[Rows from a dataset]
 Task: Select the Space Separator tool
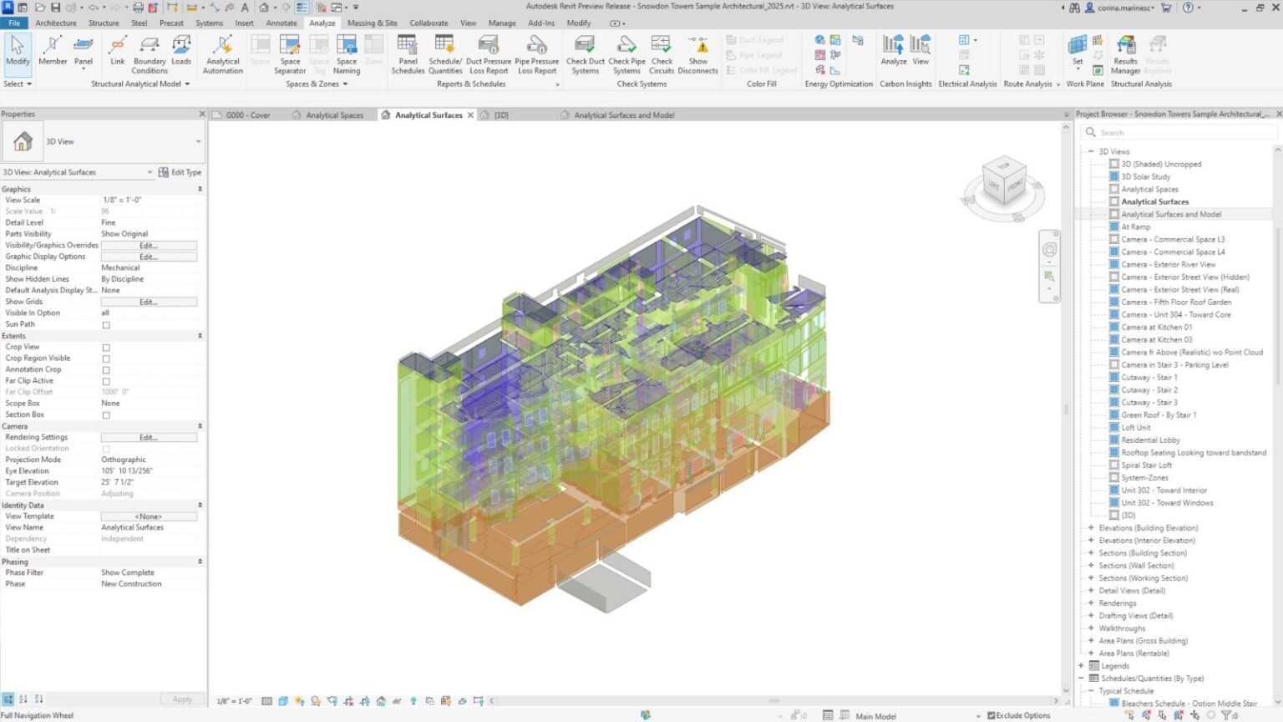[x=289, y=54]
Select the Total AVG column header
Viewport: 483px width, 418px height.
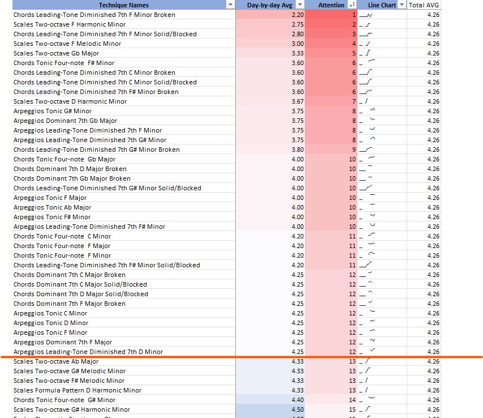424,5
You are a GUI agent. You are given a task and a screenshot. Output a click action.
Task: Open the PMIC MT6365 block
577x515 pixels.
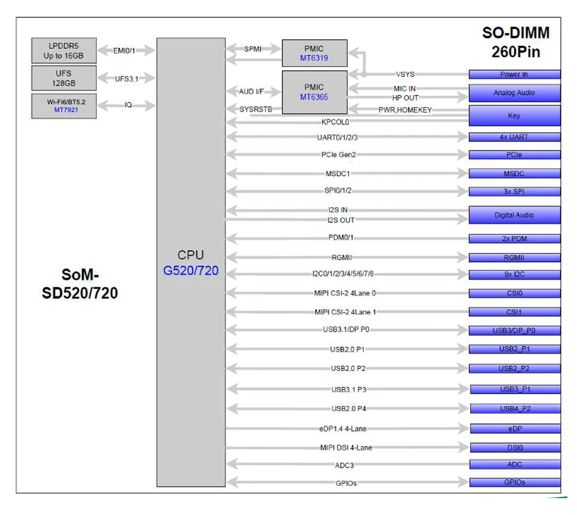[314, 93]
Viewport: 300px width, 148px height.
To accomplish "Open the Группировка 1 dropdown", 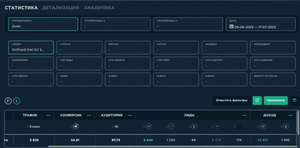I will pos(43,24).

• **What you need to do**
Copy out every line above that contains the word "height".

• **Task solution**
Viewport: 483px width, 418px height.
Viewport: 300px width, 148px height.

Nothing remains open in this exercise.